Corresponsal científico (1)

Publicado el 07 junio 2016 por Jmlopezvega

N o me siento, me derrumbo. Acaban de darme el mazazo de que mi vuelo de conexión se retrasa una hora. "Otra más", le digo a la señorita encargada de tragarse las quejas, por si no bastaban las otras dos que ya me habían clavado, pero la Gioconda uniformada se limita a sonreírme desde su enigmática atalaya. Ni fea ni despampanante, aguanta con frígida cortesía mis protestas cada vez menos enérgicas y acto seguido me inyecta una sarta de mentiras, como sedantes para un orate levantisco. Solo el adagio de que los hombres no lloran me hace mantener la compostura entre el gentío, evitando suplicarle de rodillas una compasión para la que no está autorizada.

Soy incapaz de regresar a los tenderetes de franquicias, esa ciudad en miniatura que han clonado en todos los aeropuertos del mundo, donde la quincalla alcanza precios de órdago. En las 2 horas precedentes había merodeado lo bastante y me embadurné con muestras gratuitas de cuatro colonias distintas. Ningún pellejo normal toleraría otra aspersión de sándalo, cedro libanés o chufa indonesia. ¿Una estilográfica, unos zapatos ingleses, un reloj suizo? Mi asesor fiscal lo juzgaría inconcebible. ¿Quizá lencería a doscientos euros el gramo? Tampoco le haría gracia: el suyo es un gremio de mojigatos.

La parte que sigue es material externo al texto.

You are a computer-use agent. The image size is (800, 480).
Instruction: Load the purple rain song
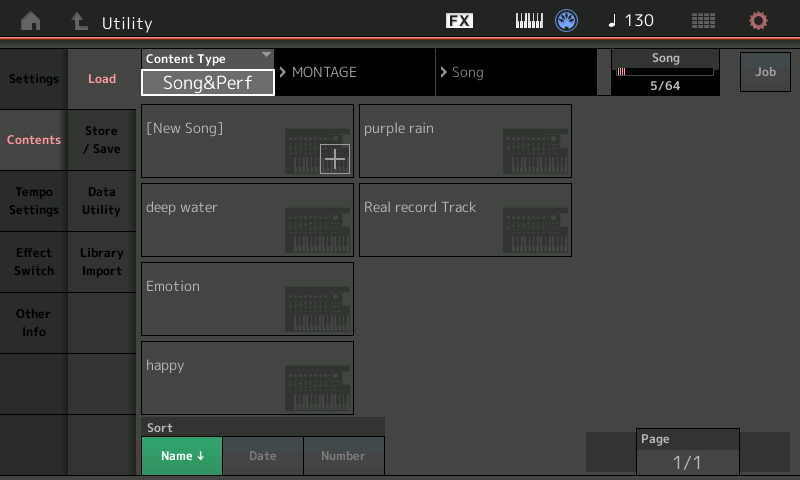click(465, 141)
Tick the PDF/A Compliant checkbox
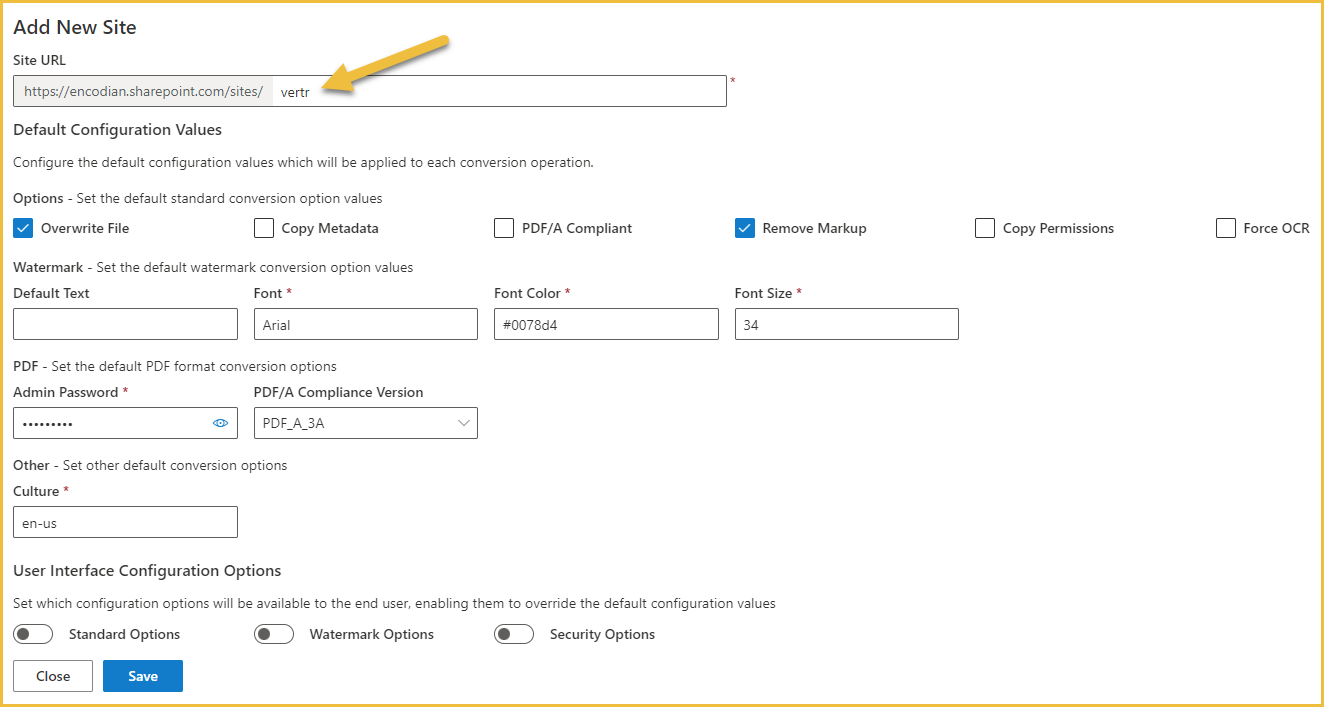The width and height of the screenshot is (1324, 707). click(x=504, y=228)
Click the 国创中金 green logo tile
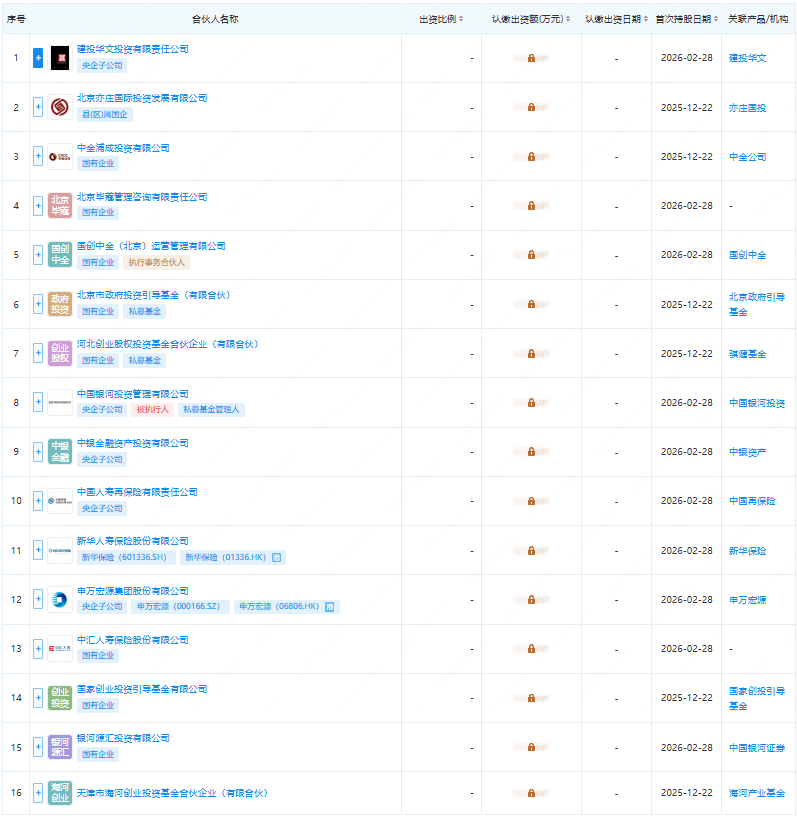This screenshot has width=797, height=816. pos(60,254)
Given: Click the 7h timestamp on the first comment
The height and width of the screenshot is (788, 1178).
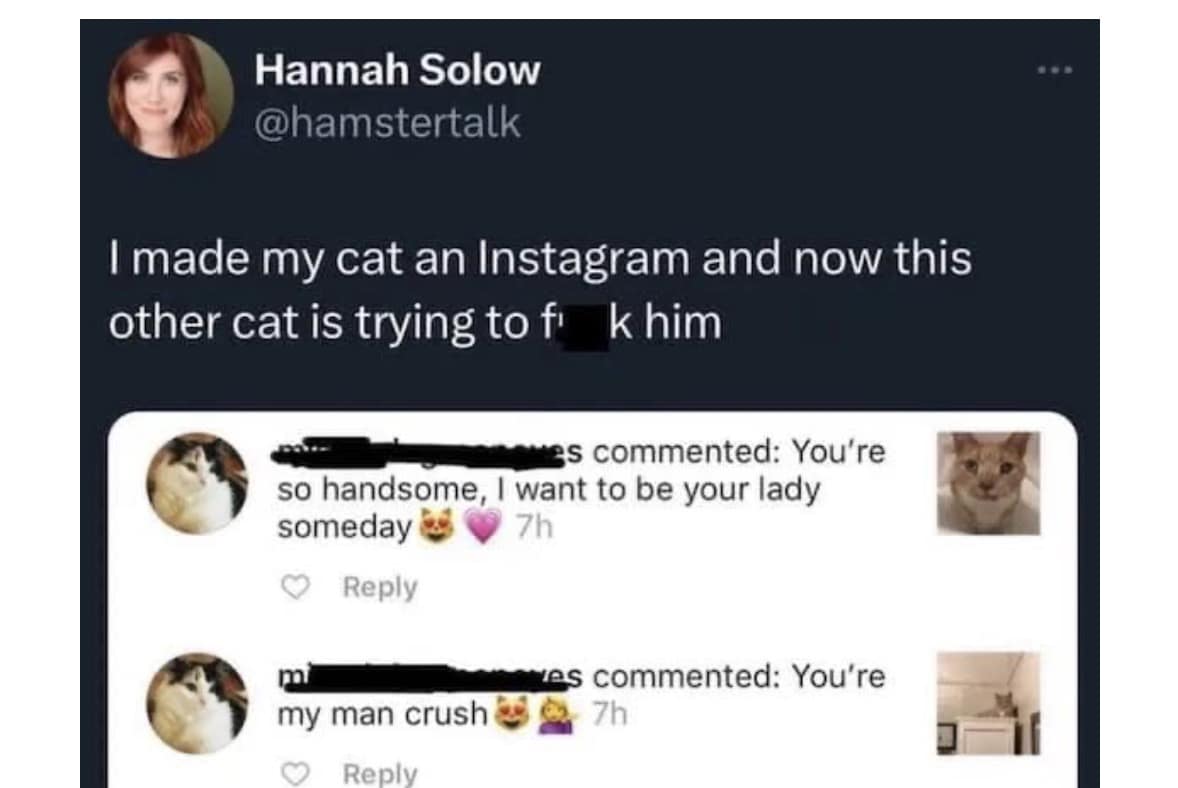Looking at the screenshot, I should point(535,528).
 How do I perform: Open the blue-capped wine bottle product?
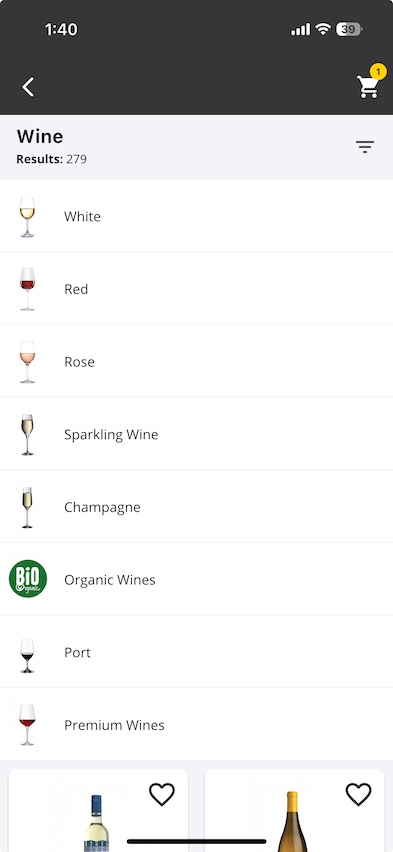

Así que me derrumbo y, desmelenado, saco los pies de los zapatos que los asfixian. Veremos qué sucede el Día del Juicio -entiendo que descalzarse en público llevará su pena-, pero hoy es necesidad perentoria, tanto como placer inenarrable. Libero mis pies de sus crueles hormas para que el aire acondicionado les acaricie el lomo. A mi alrededor no veo putas -lo que en un aeropuerto no es ilógico-, pero tampoco veo masajistas de pies. (El buen emprendedor detectará un nicho negocioso: del limpiabotas al masajista podálico, signo inequívoco de progreso.) Por suerte, mis calcetines no tienen agujeros y nadie parece fijarse en mis pies. Por si acaso, los parapeto tras una silla y adopto una postura entre digna y displicente, como un ejecutivo que hubiera zanjado una crisis espantosa y vuela en clase turista para dar ejemplo de austeridad y no ha tenido más remedio que excarcelar sus pies. Pies desprovistos de humanidad. Muñones magmáticos con un solo dedo, un dedo gordopastoso que irradia calor y dolor, dolor y calor, en llamaradas brutales que trepan hasta las ingles.

Me derrumbo y declino el ofrecimiento de otra cerveza. El camarero se apiada de mi aspecto y hace un caritativo mutis. Otra cerveza -otra ración más de lo que sea- sería funesta para un tubo digestivo muy apaleado por el almuerzo en el vuelo precedente. Lucrecio Borgia, el sobrecargo, me dispensó una bandeja con productos químicos de vaga apariencia comestible y me siento como el mastuerzo que trafica con droga embuchada en las tripas. (Se me enciende otra oportunidad de lucro. Servicio depurativo integral: refresque los pies, desatasque las asaduras y acumule puntos de vuelo.)

Pero soy periodista. Periodista y memorialista y crítico de cine. Filólogo, mentiroso, juez de paz, viajero asqueado de viajar, músico frustrado y profesor de nada. No me cuesta pergeñar una página de sucesos: "Encuentran cadáver de periodista en banco del aeropuerto, con los pies gangrenados. Ha trascendido, sin confirmación oficial, que el muerto venía de sufrir una decepción amorosa en Praga".

Habíamos subido a Hradcany en el tranvía turístico. En el trayecto, brindando con un espumoso menos que mediocre, le dije que jamás estuvo más bella. Se lo dije y era verdad, incluso creo que nunca estará más guapa. Fugazmente, se evaporó el intruso avejentado que se inmiscuía en mis espejos, ese panzón grotesco y derrotado que fingía ser mi reflejo. Fugazmente, ella me contagió su elasticidad risueña, voluble y perfecta. Pero todo era un mero preludio de que se largaba, y allí me dejó, de humillada piedra, abandonado en la tiniebla solitaria e inmune a toda razón. Y me veo arrastrándome, Narudovna abajo, como un despreciable reptil, el amante ridículo que no la merece. Y rompo a llorar (ahora sí), lloro descalzo y nadie indaga el motivo.